一连几天,朱佑桓早出晚归,不顾天气寒冷,跑到东城外的李皇庄照顾百姓。

通过顾二叔从城内购置足够多的棉花布料,连夜派人把附近村子里的布匹搜罗一空,将近一千多的灾民,自己动手缝制棉衣棉被。

集中洗个热水澡,灌上一大碗姜汤,换下来的旧衣物全部就地焚烧,村子里到处泼洒生石灰,嘱咐饭前便后一定要勤洗手,预防大规模的传染病发生。

幸好未到冬季,树木不难砍伐,那位六品官组织人手搭建长屋,床铺。周围百姓时不时的送来些急缺的东西,灾民们感恩戴德,自然用心做事,最初的混乱过后,一切变得井然有序。

李家庄的村里正起先还不乐意,没想到巡抚衙门发下来一张告示,详细规定了出力最多的人家,可送一子到衙门里当差,另外还有许多利民之策,喜得村里正再也没了牢骚。

上千人急需的各种物资,已经让朱佑桓倍感压力,他几次回城时都故意绕着巡抚衙门走,就怕撞见江巡抚,听云老虎说,这位青天大老爷愁得黑发都白了,眼睛红的跟个兔子一样。

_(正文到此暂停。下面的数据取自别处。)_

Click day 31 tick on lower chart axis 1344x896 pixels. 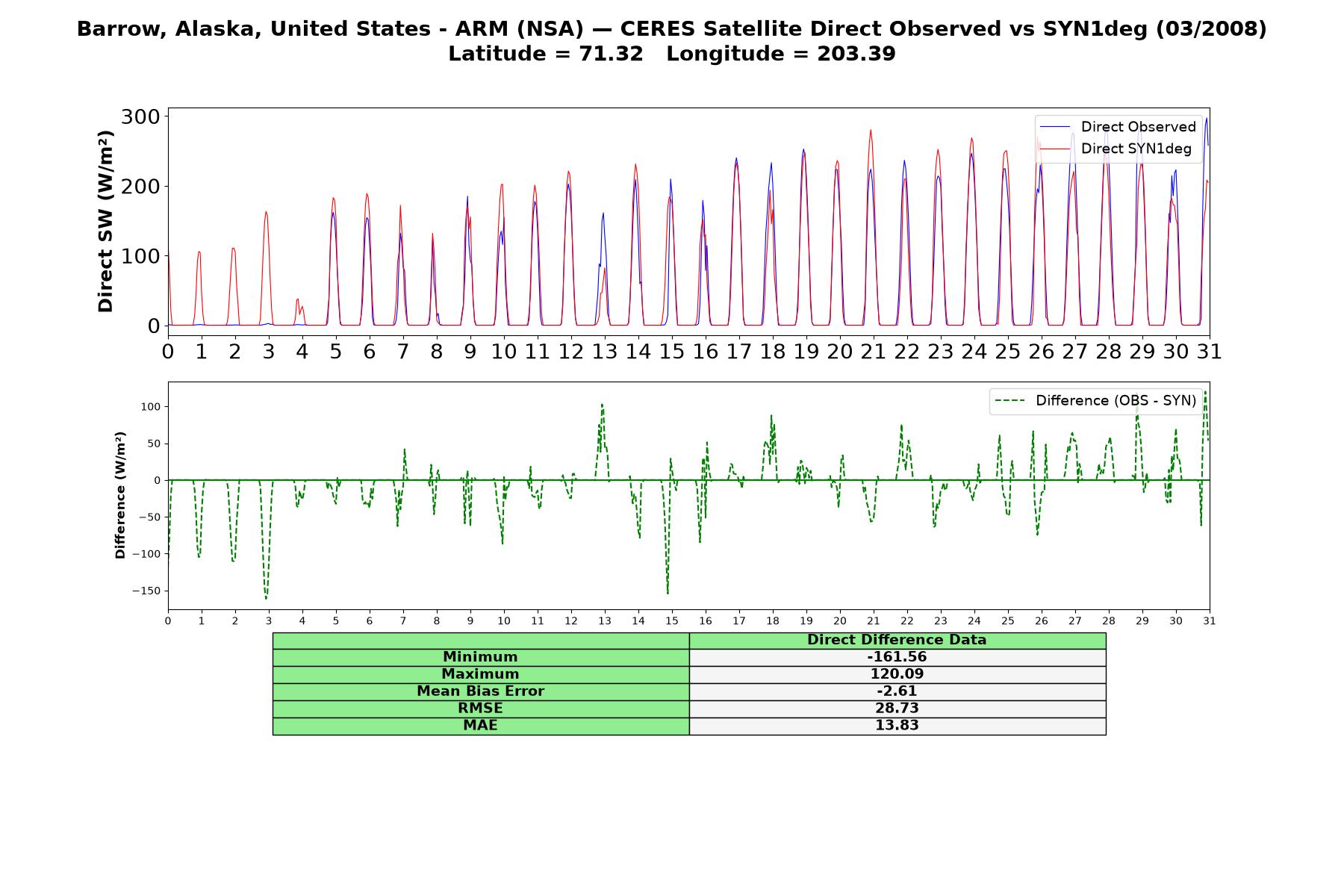click(x=1209, y=621)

反而吃饭问题最是省心,因为德王府的粮食堆积成山,亲眼见到李家村的粮仓之富裕,朱佑桓也不客气,私下里挪用了不少,假借德王的名义,给城里灾民们就捐了不下万石粮食。

自己的一千两银子花了七七八八不说,绸缎铺子又支取了几千两银子,闹的顾二叔成天追着屁股讨要银子填补亏空,转眼间朱佑桓就成了负债累累的穷光蛋,偏偏人前人后的从不提目前困境。

该做的事都已经做了,而且都尽了最大的能力,朱佑桓自觉问心无愧,心安理得的不在记挂灾民一事,开始经营起自己的小日子。

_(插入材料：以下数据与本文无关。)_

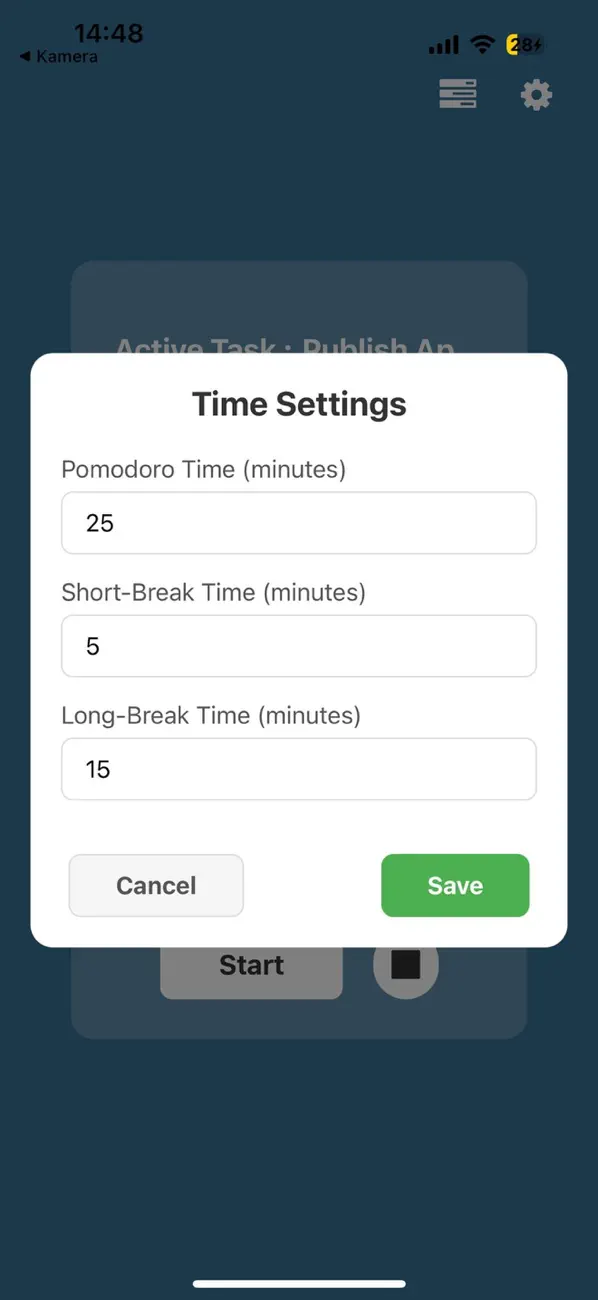
Task: Cancel the Time Settings dialog
Action: click(x=156, y=885)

这一晚从城外回来,比之前几日气温有所回升。敲开大门,自有管事来喜跑来开门,来旺牵着马径直朝马厩走去,李山泰一脸憔悴,拱手道:“六爷,在下先回屋休息了,这几日告个假。”

风吹日晒的连日城里城外的奔波劳累,别说一介书生大呼吃不消,朱佑桓同样灰头土脸的,冲着远处的来旺喊道:“那些野味咱家留一半,那一半给送过去。”

“好嘞!”

三匹从德王府借来的良马,马鞍上挂着野鸡野鸭等不下数十只,来旺笑嘻嘻的答应一声,清楚是送给张夏岚的家人。

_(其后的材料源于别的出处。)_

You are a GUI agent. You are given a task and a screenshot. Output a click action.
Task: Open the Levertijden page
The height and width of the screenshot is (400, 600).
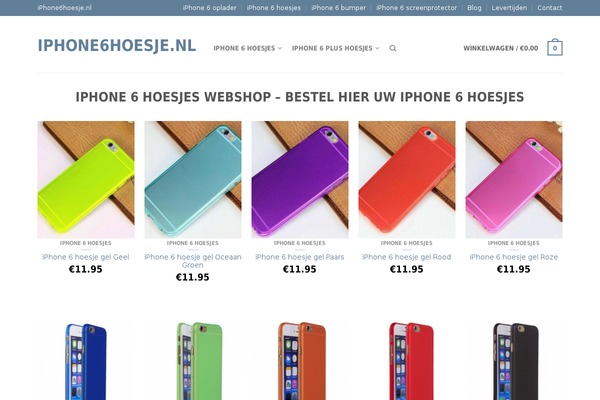pyautogui.click(x=509, y=8)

“好好休息几日,直到过了重阳节再说。”朱佑桓笑着说道。

李山泰和来贵闻言欢喜不尽,一算日子,还有四日就是九九重阳了,足足能休息五六日,李山泰笑道:“重阳要登高,看来还得雇两顶轿子,到时陪母亲去千佛山好生逛逛。”

来喜关上门,走过来说道:“说到重阳,正好有人过来送了十几株菊花,一篓子螃蟹呢。”

“咦?谁送的?”朱佑桓很奇怪,他在济南不认得几个人,难道是顾二叔无事献殷勤,指望自己还银子?